Managing Risk

Defining Risk Management

Discrete movements in the prices of securities create potential gains and losses in markets. In choosing among investment options, investors should consider not only the direction in which an investment's price will move, but the extent to which it could move in either direction. Risk management is simply balancing the degree to which prices can move up or down with the investor's confidence in the direction of such movement.

Although volatility arises from movements in price, we believe the best risk-management practices do not view risk merely as a discrete quantitative measure. Rather, they weigh the probability of gain and loss based on a wide variety of factors ranging from financial leverage to personal integrity. This more-complex risk-management philosophy cannot be fully implemented by simply eyeing a few statistics. Risk is best managed by people who have years of experience dealing with highly volatile markets.

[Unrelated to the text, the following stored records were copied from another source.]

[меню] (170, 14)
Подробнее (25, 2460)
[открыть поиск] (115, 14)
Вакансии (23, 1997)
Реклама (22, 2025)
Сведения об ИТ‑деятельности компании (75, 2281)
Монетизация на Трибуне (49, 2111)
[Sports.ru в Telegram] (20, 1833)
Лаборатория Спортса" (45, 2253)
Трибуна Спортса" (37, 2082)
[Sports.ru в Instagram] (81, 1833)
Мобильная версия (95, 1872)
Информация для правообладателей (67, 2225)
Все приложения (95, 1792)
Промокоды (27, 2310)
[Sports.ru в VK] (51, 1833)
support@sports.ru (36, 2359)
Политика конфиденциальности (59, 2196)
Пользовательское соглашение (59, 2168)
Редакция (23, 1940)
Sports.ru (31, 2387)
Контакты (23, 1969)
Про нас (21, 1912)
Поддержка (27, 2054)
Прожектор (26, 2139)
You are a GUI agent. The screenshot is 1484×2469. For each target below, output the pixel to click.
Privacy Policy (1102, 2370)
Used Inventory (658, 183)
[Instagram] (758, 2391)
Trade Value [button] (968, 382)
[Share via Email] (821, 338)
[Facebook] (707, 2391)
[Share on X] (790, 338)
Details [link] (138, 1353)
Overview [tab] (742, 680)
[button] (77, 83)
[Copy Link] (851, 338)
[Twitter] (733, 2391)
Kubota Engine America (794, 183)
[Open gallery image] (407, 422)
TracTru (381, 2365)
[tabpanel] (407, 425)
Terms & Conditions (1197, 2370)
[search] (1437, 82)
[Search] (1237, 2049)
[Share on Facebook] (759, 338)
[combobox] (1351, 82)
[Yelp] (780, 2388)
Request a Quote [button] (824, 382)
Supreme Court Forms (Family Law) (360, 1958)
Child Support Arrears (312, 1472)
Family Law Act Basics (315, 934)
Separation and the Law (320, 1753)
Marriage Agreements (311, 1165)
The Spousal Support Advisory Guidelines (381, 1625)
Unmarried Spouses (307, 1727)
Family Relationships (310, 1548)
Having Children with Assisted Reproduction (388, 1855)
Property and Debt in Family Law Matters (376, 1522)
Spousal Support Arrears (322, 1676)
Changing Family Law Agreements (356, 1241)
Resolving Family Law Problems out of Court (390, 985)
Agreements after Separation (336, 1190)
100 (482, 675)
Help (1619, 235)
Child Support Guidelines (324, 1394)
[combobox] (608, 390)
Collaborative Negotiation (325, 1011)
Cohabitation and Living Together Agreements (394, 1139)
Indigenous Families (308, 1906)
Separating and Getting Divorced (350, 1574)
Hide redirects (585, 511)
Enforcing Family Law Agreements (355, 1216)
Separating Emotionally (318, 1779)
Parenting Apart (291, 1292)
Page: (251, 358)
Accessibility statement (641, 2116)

Our Experience in Handling Risk

The managing director of the Cimarron funds, Mark Jernigan, has spent a substantial part of his career handling market risk. At the Chicago Board of Trade he designed a proprietary arbitrage model to capitalize on trading opportunities. Mark also has spent 17 years assisting firms in carrying out trading strategies in the financial futures market. Risk management has been especially important in his experience in the financial futures market, where traders play a zero sum game: One investor's gain must equal another investor's loss.

In addition, other members of our investment committee have, through their careers in investment banking and investment consulting, assisted firms with portfolio management focusing on relative value strategies, and advised investment teams when to buy and sell securities to generate superior risk-adjusted returns. This experience is critical to achieving the Cimarron funds' goals.

Our Risk Management Goals

Our goal is to produce strong returns while maintaining a low level of volatility relative to equity markets. We accomplish this by combining investments that will allow us a reasonable opportunity to achieve equity-like returns over a market cycle. At the same time, we try to minimize the likelihood of a knock-out punch — a loss of such magnitude that it cannot be recovered in a reasonable period of time, if ever.

The principals of Cimarron have found some of the best risk/reward opportunities to exist in the hedge fund sector. In order to maintain a moderate risk profile in the alternative investments space, Cimarron's two funds are diversified across hedge fund managers and strategies. The portfolios are composed largely of funds that have superior historical return profiles but do not highly correlate. Underlying managers typically are focused on relative value discrepancies between securities or sectors and are not entirely dependent on market direction. Also, neither Cimarron fund employs leverage at the fund level, and the leverage maintained by underlying managers ranges from none to moderate. By combining excellent managers representing a variety of different, and often uncorrelated, strategies, we believe we can achieve our investment objectives and avoid undue volatility.

A concept of risk based on probabilities of gain or loss, rather than one that focuses too heavily on directional betting, is critical to effective risk management. Cimarron funds' principals have extensive experience in dealing with volatile markets which allows us to best implement a strategy to achieve our goal of superior risk-adjusted returns over a market cycle.